Due to the unclear route of demand, Brent and U.S. benchmarks have largely traded in a range this week, limiting gains in crude oil. Concerned about increasing inflation and more aggressive central bank action, investors have reduced their exposure to risky assets.


On May 18, open interest in WTI futures decreased to 1.72 million contracts, the lowest level since July 2016.


Stephen Innes, managing director of SPI Asset Management, wrote in a client note, "If U.S. growth data continues to deteriorate, oil prices could be ensnared in the negative stock market feedback loop."


Thursday's turbulent day on Wall Street resulted in a decline, as investors fretted about inflation and rising interest rates.


As Shanghai officials lifted some coronavirus lockdowns and residents were permitted to go grocery shopping for the first time in two months, oil consumption could rebound in China. China is the world's largest importer of crude.


According to a survey on vehicle miles from the Federal Highway Administration, despite rising fuel prices, Americans have resumed driving in the United States.


The AAA reported that gasoline and diesel prices at the pump reached record highs on Thursday.


The U.S. House has passed a bill that authorizes the president to declare an energy emergency, making it illegal for firms to raise gasoline and home fuel costs significantly.

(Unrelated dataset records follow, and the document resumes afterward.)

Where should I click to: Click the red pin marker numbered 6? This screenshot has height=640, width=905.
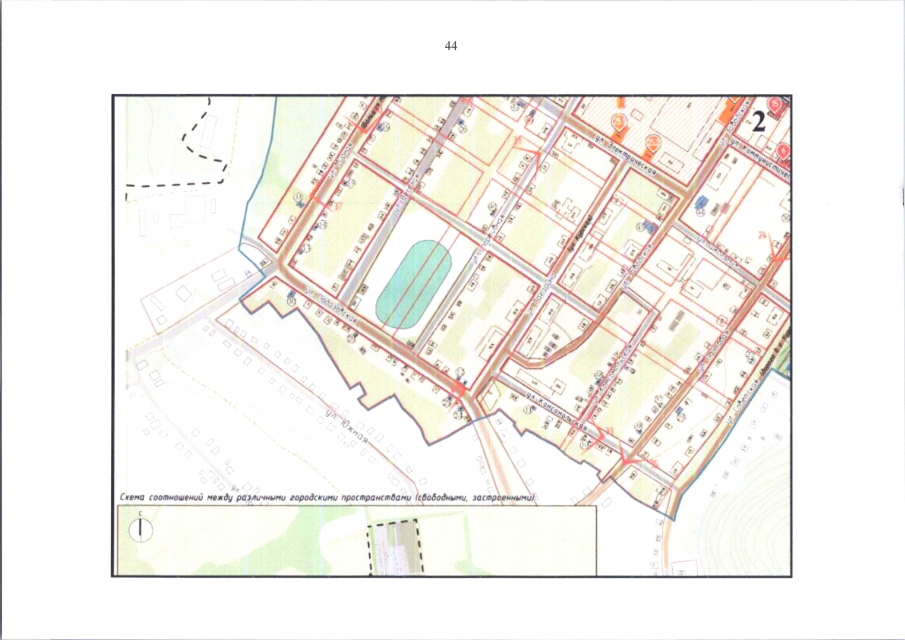783,151
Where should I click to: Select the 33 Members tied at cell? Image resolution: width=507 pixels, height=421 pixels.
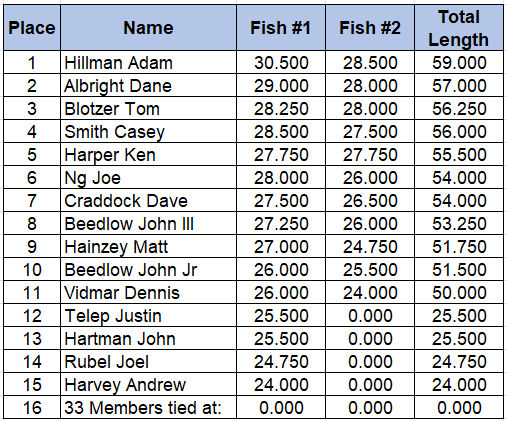pyautogui.click(x=148, y=407)
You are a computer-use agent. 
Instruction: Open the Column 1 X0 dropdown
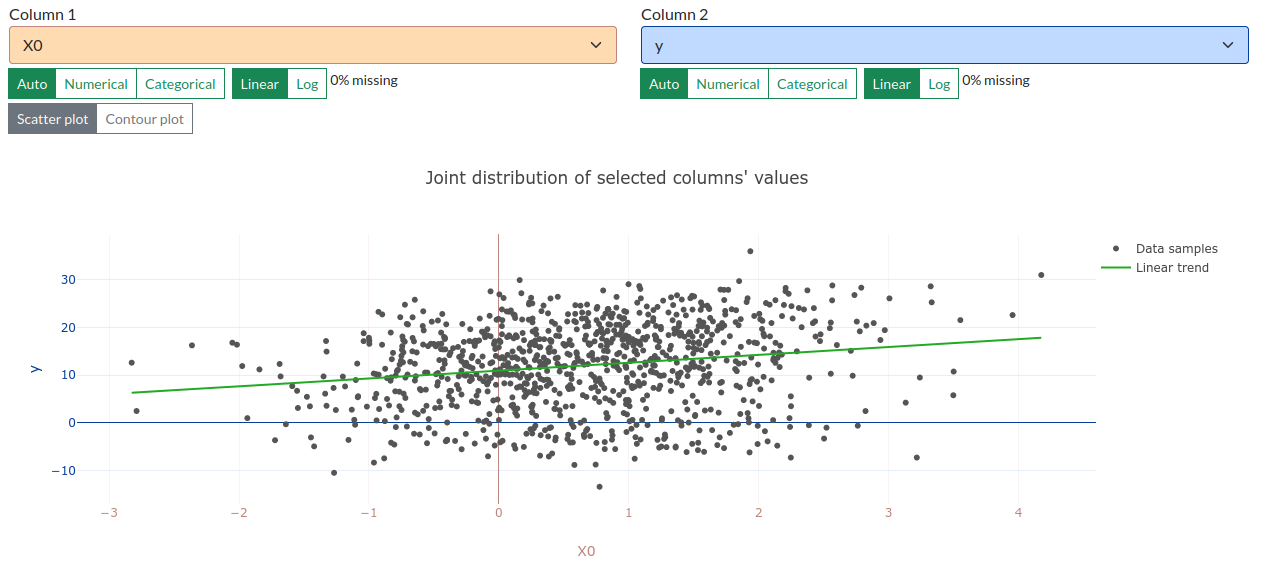(x=313, y=45)
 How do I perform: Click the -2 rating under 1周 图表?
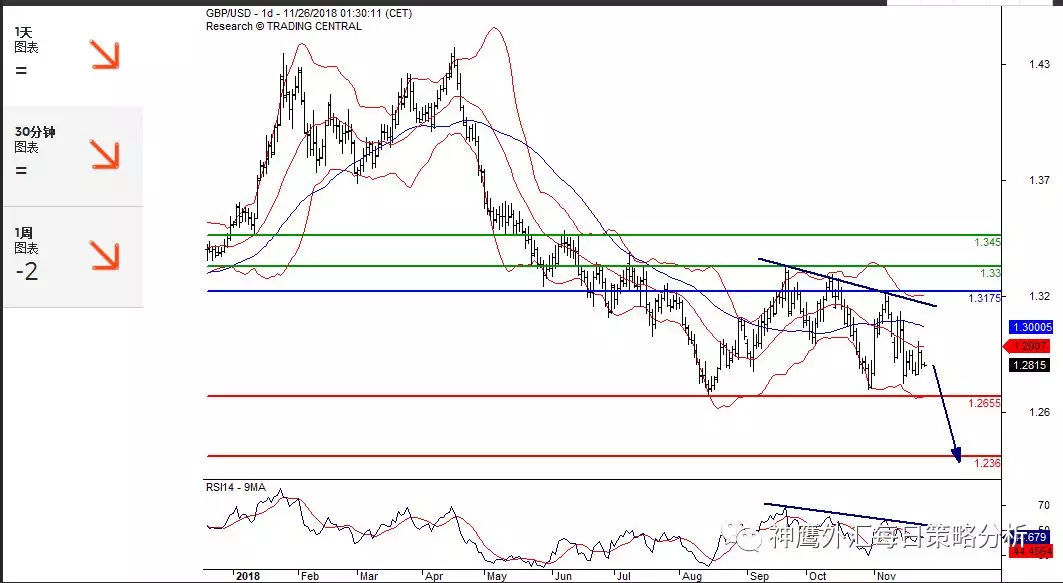(x=27, y=270)
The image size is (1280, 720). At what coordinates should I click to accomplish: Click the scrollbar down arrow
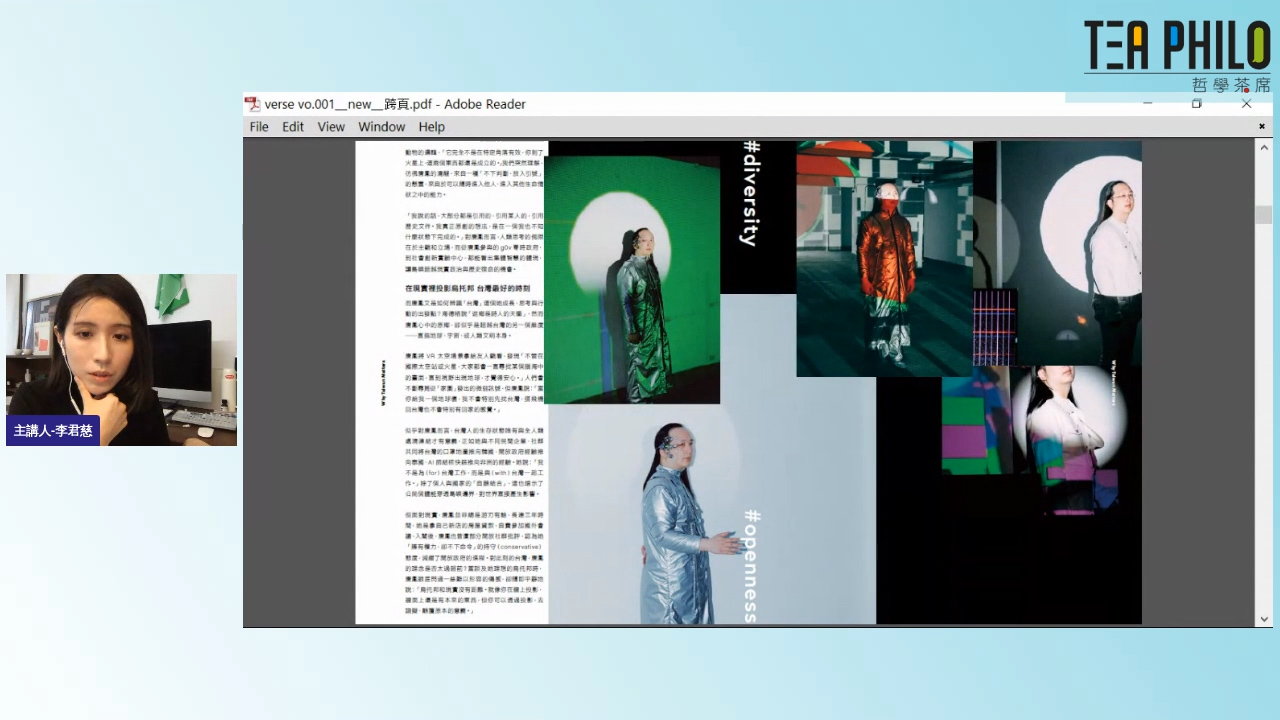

The threat of a ban on Russian oil imports by the European Union has helped support prices. This month, the European Union proposed a fresh round of sanctions against Russia in response to its invasion of Ukraine, which Moscow refers to as a "special military operation."


In six months, these sanctions would entail a total embargo on oil imports, but the measures have not yet been implemented; Hungary is among the most outspoken opponents of the idea.


Meanwhile, Iran is having a harder difficulty selling its crude oil now that there are more Russian barrels available.


Since the beginning of the Ukraine conflict, Iran's crude supplies to China have decreased significantly, as Beijing has favored heavily discounted Russian barrels. As a result, about 40 million barrels of Iranian oil are currently held aboard tankers at sea in Asia, seeking customers.